While rummaging through my growing list of South African labels on discogs, it occurred to me that there was a certain long-running institution and indeed even important reference whose online presence had managed to elude my radar: Top 40 Music Magazine.

That’s because it is no more. It has ceased to be.

In a previous post I lamented the death of physical music carriers as our music purchasing and listening habits are progressively being overtaken by downloadable MP3 or similar formats (he writes, while listening to some recently-ripped audio tapes). It’s therefore a logical progression to do the same about a music magazine that disappeared from the shelves in April 2002.

Like most printed media, Top Forty (as it was later known) was apparently unable to maintain its readership and advertisers (“the business of news”) in the huge wake left by the impact of the big, bad WWW on the transfer of researched and edited information in the shape of magazines, newspapers, books and any other media made of dead trees and ink.
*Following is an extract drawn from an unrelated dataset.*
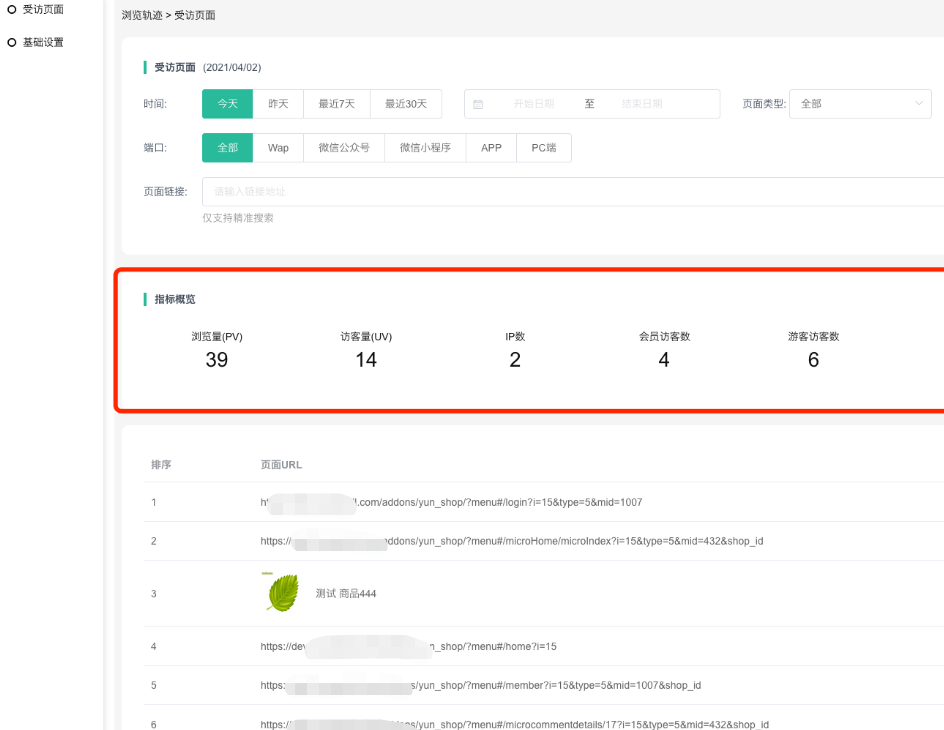Filter by PC端 port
With entire libraries of books available in digital format online or downloadable to your Kindle, it comes as quite a surprise that the internet (which originally was text-only) hadn’t actually saved more forests sooner.

It seems that we’ve only just reached a point that devices with internet access have saturated our lifestyle to the extent where it becomes sheer ludicrous to buy the morning paper on the way to the office because, well, by the time you’ve sat down with your coffee at your desk and booted the computer that newspaper is already out of date.

It’s old news, hardly worth the paper it’s printed on.